Requirements: Please reproduce the listing below word for word, leaving out the picture.

START Stored rows

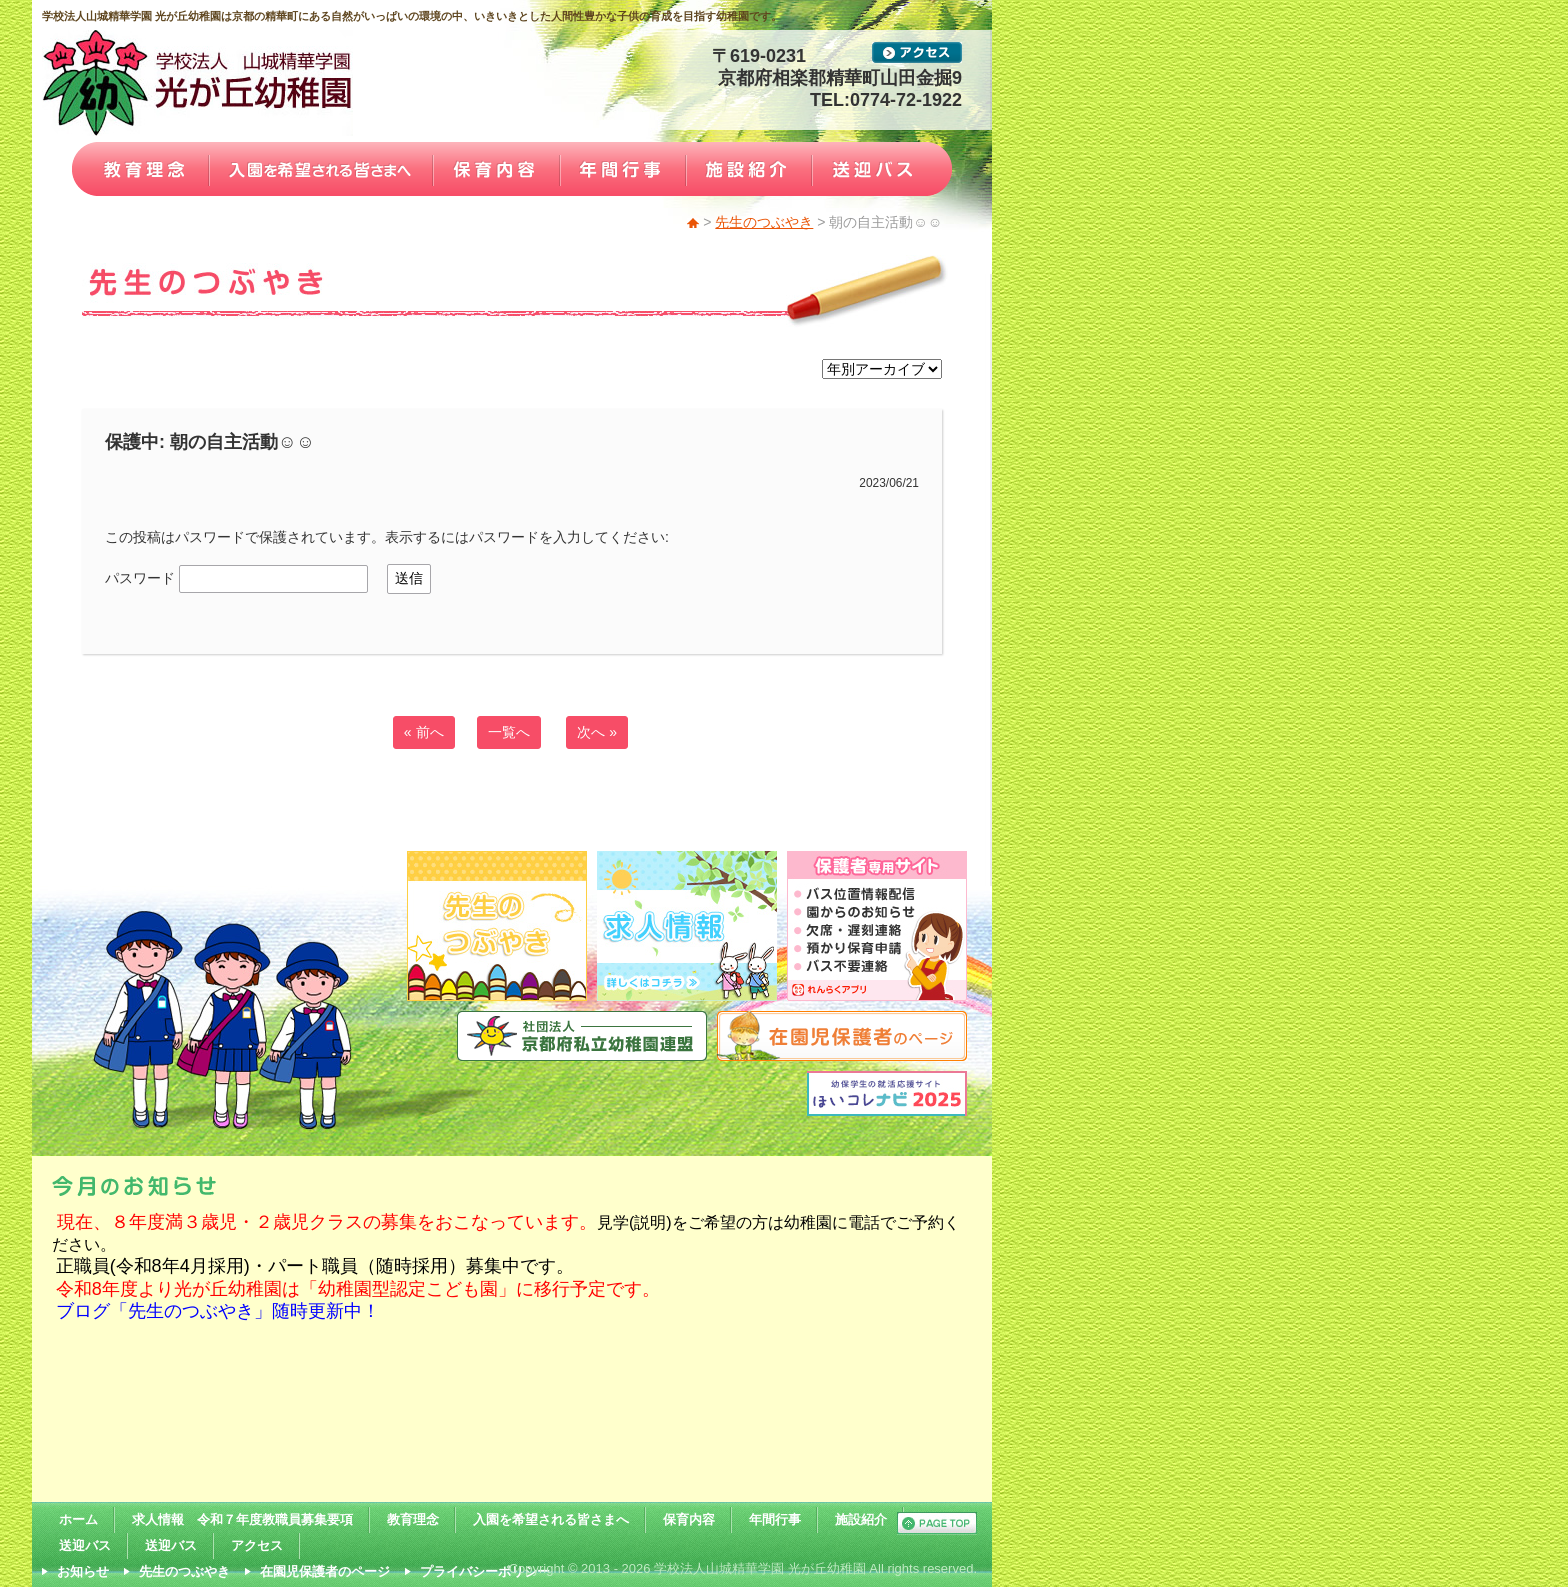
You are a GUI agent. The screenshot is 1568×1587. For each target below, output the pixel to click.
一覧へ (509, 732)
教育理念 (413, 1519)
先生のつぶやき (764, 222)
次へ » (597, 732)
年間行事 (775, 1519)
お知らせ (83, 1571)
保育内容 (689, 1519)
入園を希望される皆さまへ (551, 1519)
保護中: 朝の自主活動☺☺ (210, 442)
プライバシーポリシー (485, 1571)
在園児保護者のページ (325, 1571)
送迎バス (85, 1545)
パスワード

END Stored rows

The reply:
You are a GUI agent. The screenshot is 1568×1587. For each target below, output the pixel to click.
一覧へ (509, 732)
教育理念 (413, 1519)
先生のつぶやき (764, 222)
次へ » (597, 732)
年間行事 (775, 1519)
お知らせ (83, 1571)
保育内容 (689, 1519)
入園を希望される皆さまへ (551, 1519)
保護中: 朝の自主活動☺☺ (210, 442)
プライバシーポリシー (485, 1571)
在園児保護者のページ (325, 1571)
送迎バス (85, 1545)
パスワード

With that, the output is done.